Distinguished Alumna Award: Mary Anne Whitesides A’71

photo of WhitesidesThe Distinguished Alumna Award recognizes outstanding service and achievement by an alumna either in her community and volunteer service and/or professional career and achievements. The 2021 winner is Mary Anne Whitesides A’71. After Salem, Mary Anne studied voice at Furman and received her Master of Music at Northwestern University, making her American debut as Nancy in the opera, “Albert Herring.”

After being accepted into the Zurich International Opera Studio, Mary Anne made her European debut as a Flower Maiden in “Parsifal” and later appeared in the Ponelle production of “Idomeneo” in Zurich and Vienna. In addition, Mary Anne performed oratorio and recitals in Germany, Switzerland, Italy, and Austria. Her operatic roles include: Dorabella in “Cosi Fan Tutti”; Hansel in “Hansel und Gretel”; La Messaggiera in “L’Orfeo”; Maddalena in “Rigoletto”; and Flora Bervoix in “La Traviata”—to name just a few, and under the baton of Helmut Rilling, she sang the role of Mary in Berlioz’s “L’Enfance du Christ.” She was seen in the 100th Anniversary celebration of Carnegie Hall and the Rossini Gala on national television.
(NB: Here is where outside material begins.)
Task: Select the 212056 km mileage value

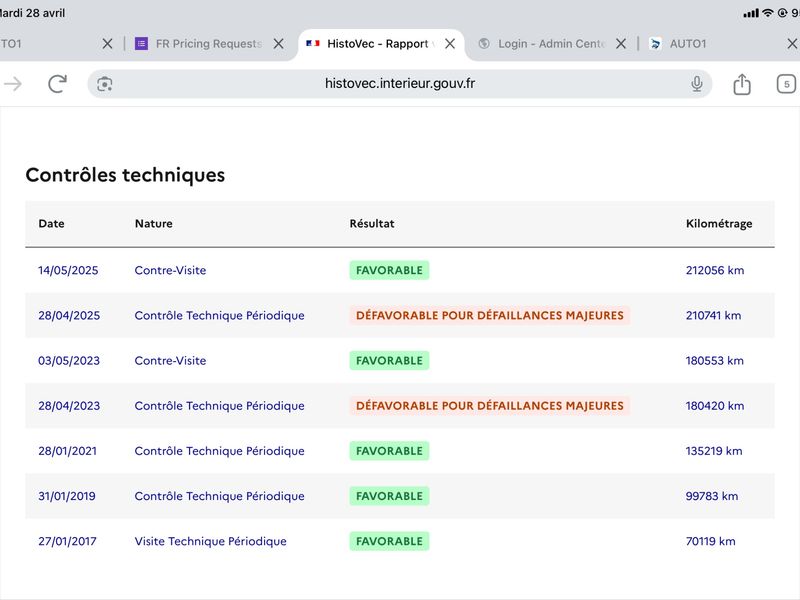Action: pyautogui.click(x=715, y=270)
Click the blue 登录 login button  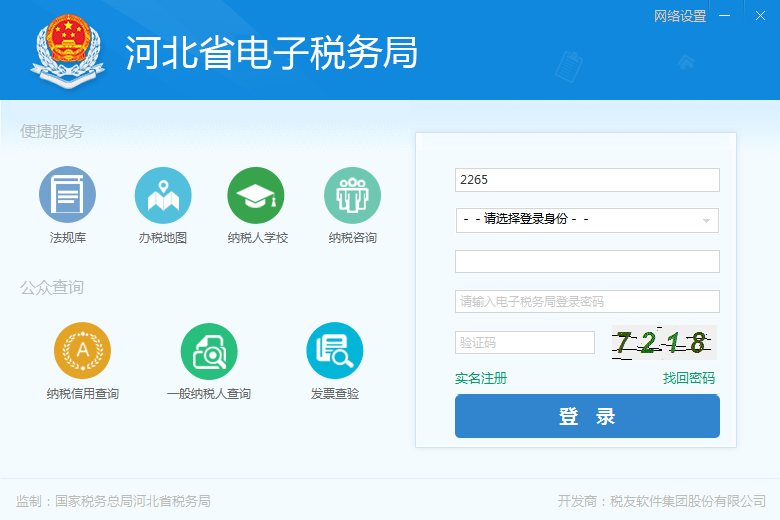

Alumnae will remember Mary Anne in the lead role in Salem Academy’s musical, “Little Mary Sunshine.”

Mary Anne’s former Voice teacher at Salem and her Glee Club director—Jean Burroughs—writes of her: “Even though she was a serious voice student, I didn’t realize that she had decided to major in voice in college at Furman until she told me in her last semester at the Academy. For years afterwards, the Furman voice chairman would call to see if I had other good students at Salem Academy like Mary Anne. She was beautiful, delightful, serious, and smart and gave a lot of time to her music activities.” As a hobby, Mary Anne shows and breeds standard poodles and is currently a groomer in Gastonia, NC.
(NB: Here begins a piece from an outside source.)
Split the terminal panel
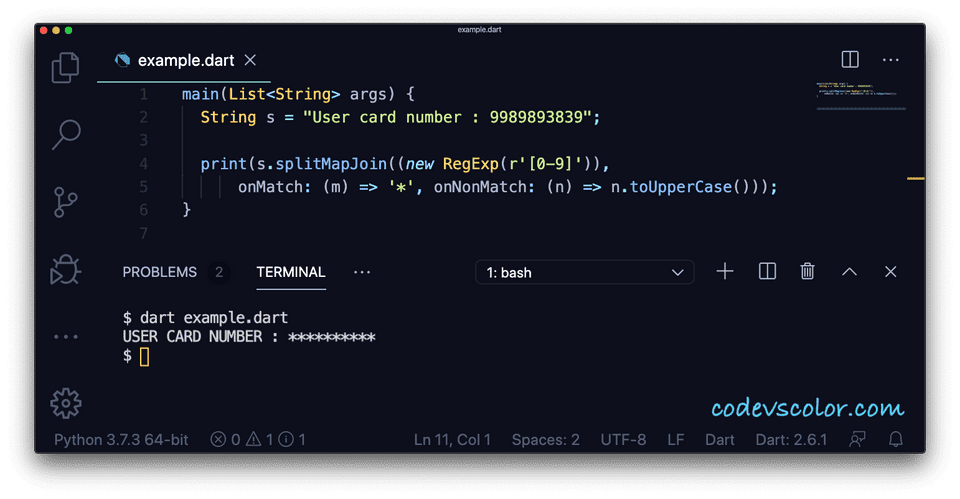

Distinguished Faculty Emerita Award: Anne Campbell Dowell 

photo of DowellThe 2021 Distinguished Faculty Emerita Award was presented to Anne Campbell Dowell. As a former member of the Salem Faculty and Science Department Chair, Anne taught many aspiring scientists and developed the curriculum considerably over her 25 years of service. Her impact is best illustrated by the success of her many students in the fields of education, science, and medicine.

Anne graduated with a Bachelor of Arts in Zoology from UNC at Chapel Hill and started her career at Baxter Labs in Illinois. She worked in neurology research and development. Her career in research and development work grew at the Walter Reed Army Medical School, National Institutes of Health, and the Bowman Gray Medical School. Anne relocated to Winston-Salem to be with her husband, Bruce, and raise three daughters (Kathy, Betsy, and Sarah). She wanted to begin a career in Science education, so she enrolled in Salem College and then started her teaching career at Salem Academy in 1967.

In the 1970s, Anne grew the Science Department curriculum adding Physical Science and Advanced Biology and expanded the faculty, hiring Jackie Dobbins. In the 1980s, Anne added more Science disciplines and Advanced Placement courses. During her tenure at Salem, Anne also led multiple science trips for the January terms, including trips to the Everglades, Andes Mountains, Galapagos Islands, Hawaii, and a barrier reef island off the coast of Belize. Anne retired from Salem Academy in 1992. In retirement, Anne has worked at the Reynolda House Museum of American Art and South Fork Elementary School where she continued her involvement in science and math education leading and tutoring young students.